The processes and logic flows described in this specification can be performed by one or more programmable processors, also referred to as data processing hardware, executing one or more computer programs to perform functions by operating on input data and generating output. The processes and logic flows can also be performed by special purpose logic circuitry, e.g., an FPGA (field programmable gate array) or an ASIC (application specific integrated circuit). Processors suitable for the execution of a computer program include, by way of example, both general and special purpose microprocessors, and any one or more processors of any kind of digital computer. Generally, a processor will receive instructions and data from a read only memory or a random access memory or both. The essential elements of a computer are a processor for performing instructions and one or more memory devices for storing instructions and data. Generally, a computer will also include, or be operatively coupled to receive data from or transfer data to, or both, one or more mass storage devices for storing data, e.g., magnetic, magneto optical disks, or optical disks. However, a computer need not have such devices. Computer readable media suitable for storing computer program instructions and data include all forms of non-volatile memory, media and memory devices, including by way of example semiconductor memory devices, e.g., EPROM, EEPROM, and flash memory devices; magnetic disks, e.g., internal hard disks or removable disks; magneto optical disks; and CD ROM and DVD-ROM disks. The processor and the memory can be supplemented by, or incorporated in, special purpose logic circuitry.
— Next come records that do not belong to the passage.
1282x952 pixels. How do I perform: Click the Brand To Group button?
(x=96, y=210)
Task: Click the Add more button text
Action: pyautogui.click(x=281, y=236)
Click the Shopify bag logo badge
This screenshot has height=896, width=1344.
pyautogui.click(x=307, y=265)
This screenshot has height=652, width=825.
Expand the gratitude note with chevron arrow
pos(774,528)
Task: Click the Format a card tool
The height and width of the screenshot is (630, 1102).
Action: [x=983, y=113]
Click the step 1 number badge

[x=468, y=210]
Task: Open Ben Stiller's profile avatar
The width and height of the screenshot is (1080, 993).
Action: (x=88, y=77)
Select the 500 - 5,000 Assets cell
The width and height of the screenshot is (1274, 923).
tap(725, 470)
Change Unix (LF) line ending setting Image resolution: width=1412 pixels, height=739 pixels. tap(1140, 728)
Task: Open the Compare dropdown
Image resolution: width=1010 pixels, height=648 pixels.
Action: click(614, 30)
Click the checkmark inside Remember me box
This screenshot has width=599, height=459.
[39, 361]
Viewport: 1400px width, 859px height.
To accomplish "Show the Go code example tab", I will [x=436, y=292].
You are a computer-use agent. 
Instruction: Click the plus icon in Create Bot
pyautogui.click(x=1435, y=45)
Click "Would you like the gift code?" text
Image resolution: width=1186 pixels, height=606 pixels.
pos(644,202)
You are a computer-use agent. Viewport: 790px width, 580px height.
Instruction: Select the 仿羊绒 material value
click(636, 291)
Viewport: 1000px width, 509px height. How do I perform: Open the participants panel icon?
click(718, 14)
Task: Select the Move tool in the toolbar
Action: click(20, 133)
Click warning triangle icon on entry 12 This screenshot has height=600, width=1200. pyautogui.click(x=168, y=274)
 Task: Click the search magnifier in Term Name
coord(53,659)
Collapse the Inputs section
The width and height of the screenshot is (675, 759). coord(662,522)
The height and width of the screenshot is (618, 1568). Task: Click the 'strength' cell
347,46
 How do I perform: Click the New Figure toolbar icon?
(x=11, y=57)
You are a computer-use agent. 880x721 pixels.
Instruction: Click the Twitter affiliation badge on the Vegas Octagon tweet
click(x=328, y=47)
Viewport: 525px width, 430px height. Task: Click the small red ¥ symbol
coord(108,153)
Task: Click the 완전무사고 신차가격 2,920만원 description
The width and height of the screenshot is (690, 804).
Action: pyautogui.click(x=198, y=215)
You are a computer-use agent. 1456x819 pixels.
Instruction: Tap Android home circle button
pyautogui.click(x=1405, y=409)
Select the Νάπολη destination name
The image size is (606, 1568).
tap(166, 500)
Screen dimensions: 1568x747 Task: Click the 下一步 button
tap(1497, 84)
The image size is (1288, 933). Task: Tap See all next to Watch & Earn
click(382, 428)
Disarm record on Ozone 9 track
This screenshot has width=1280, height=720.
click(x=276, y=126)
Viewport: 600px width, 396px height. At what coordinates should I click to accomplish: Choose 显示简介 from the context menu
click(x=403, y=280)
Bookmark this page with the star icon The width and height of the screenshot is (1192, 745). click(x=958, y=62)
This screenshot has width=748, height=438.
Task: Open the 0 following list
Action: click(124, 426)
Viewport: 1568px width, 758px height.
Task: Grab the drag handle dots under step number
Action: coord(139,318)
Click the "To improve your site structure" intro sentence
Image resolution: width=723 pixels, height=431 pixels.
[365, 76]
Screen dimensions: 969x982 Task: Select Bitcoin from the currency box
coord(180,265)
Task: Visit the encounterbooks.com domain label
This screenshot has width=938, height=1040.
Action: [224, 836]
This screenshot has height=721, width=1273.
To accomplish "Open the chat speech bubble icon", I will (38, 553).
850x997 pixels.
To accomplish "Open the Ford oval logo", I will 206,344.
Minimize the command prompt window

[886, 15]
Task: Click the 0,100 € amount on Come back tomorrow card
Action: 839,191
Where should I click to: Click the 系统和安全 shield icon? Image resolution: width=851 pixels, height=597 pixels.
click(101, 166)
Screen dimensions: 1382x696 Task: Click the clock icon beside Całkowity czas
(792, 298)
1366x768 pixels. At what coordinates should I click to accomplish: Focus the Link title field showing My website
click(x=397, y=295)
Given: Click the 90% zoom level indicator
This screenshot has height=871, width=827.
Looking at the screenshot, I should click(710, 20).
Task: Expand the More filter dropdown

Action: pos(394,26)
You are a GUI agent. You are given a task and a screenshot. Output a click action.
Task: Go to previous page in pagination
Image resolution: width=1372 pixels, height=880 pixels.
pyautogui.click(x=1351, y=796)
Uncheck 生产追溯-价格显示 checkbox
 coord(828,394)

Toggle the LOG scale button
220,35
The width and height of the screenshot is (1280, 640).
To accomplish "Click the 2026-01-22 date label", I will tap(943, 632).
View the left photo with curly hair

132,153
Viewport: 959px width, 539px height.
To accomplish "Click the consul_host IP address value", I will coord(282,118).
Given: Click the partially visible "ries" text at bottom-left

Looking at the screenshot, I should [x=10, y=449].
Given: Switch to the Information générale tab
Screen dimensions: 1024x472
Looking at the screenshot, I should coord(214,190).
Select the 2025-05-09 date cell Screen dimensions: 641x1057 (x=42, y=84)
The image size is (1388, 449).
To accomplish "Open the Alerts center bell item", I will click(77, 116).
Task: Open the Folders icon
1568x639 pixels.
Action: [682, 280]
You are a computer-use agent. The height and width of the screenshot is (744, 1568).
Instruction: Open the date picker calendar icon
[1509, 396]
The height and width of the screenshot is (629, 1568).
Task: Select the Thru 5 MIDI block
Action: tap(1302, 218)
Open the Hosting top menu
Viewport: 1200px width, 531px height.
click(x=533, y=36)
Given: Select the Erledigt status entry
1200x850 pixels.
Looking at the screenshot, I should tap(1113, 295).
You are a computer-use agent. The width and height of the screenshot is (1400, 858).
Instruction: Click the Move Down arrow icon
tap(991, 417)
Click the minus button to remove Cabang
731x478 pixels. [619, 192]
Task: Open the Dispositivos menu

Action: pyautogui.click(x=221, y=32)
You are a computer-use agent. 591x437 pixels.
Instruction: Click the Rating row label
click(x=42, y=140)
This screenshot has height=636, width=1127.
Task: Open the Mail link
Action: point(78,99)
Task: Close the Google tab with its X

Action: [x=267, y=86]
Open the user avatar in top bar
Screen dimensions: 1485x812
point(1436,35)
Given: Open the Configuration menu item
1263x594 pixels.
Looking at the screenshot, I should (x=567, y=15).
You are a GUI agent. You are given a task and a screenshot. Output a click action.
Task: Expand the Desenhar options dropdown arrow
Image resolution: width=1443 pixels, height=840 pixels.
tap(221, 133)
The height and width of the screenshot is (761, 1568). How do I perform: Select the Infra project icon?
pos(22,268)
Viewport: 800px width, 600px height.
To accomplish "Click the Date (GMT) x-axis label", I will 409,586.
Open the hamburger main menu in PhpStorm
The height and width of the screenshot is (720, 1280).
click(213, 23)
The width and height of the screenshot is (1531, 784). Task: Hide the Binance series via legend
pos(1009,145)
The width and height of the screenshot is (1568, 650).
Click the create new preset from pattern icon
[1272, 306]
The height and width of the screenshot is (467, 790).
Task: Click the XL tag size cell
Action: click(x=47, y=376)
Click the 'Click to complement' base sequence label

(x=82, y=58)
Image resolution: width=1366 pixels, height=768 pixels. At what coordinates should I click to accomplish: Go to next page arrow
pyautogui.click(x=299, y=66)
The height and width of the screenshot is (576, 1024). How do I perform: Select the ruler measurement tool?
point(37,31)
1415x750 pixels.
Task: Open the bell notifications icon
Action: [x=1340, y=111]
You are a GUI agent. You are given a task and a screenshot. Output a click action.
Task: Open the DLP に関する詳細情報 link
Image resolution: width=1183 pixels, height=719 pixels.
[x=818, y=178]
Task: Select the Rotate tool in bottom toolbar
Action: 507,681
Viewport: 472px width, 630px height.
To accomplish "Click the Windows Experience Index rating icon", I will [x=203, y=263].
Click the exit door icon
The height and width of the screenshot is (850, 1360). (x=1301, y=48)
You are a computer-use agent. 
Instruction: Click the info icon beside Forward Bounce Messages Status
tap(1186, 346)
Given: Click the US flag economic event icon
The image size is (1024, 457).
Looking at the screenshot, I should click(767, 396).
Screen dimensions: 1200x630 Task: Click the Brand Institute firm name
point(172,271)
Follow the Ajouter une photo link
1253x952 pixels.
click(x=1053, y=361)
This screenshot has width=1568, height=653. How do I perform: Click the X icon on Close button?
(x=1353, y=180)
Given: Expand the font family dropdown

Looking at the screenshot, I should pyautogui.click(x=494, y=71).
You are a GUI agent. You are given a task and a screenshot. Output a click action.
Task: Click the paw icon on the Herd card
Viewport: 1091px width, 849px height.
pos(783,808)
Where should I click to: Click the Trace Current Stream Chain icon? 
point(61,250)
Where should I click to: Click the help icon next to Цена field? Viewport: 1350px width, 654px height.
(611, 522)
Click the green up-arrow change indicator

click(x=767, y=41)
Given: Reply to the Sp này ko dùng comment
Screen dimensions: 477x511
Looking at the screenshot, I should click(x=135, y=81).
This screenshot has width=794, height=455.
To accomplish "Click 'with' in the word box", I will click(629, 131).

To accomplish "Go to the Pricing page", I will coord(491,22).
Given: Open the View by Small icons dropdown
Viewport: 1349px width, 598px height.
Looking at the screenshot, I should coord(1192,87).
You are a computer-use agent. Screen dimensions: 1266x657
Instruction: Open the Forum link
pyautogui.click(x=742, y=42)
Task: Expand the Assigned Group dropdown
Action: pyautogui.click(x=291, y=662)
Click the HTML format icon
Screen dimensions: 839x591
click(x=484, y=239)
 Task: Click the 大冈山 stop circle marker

To provide for interaction with a user, one or more aspects of the disclosure can be implemented on a computer having a display device, e.g., a CRT (cathode ray tube), LCD (liquid crystal display) monitor, or touch screen for displaying information to the user and optionally a keyboard and a pointing device, e.g., a mouse or a trackball, by which the user can provide input to the computer. Other kinds of devices can be used to provide interaction with a user as well; for example, feedback provided to the user can be any form of sensory feedback, e.g., visual feedback, auditory feedback, or tactile feedback; and input from the user can be received in any form, including acoustic, speech, or tactile input. In addition, a computer can interact with a user by sending documents to and receiving documents from a device that is used by the user; for example, by sending web pages to a web browser on a user's client device in response to requests received from the web browser.

A number of implementations have been described. Nevertheless, it will be understood that various modifications may be made without departing from the spirit and scope of the disclosure. Accordingly, other implementations are within the scope of the following claims.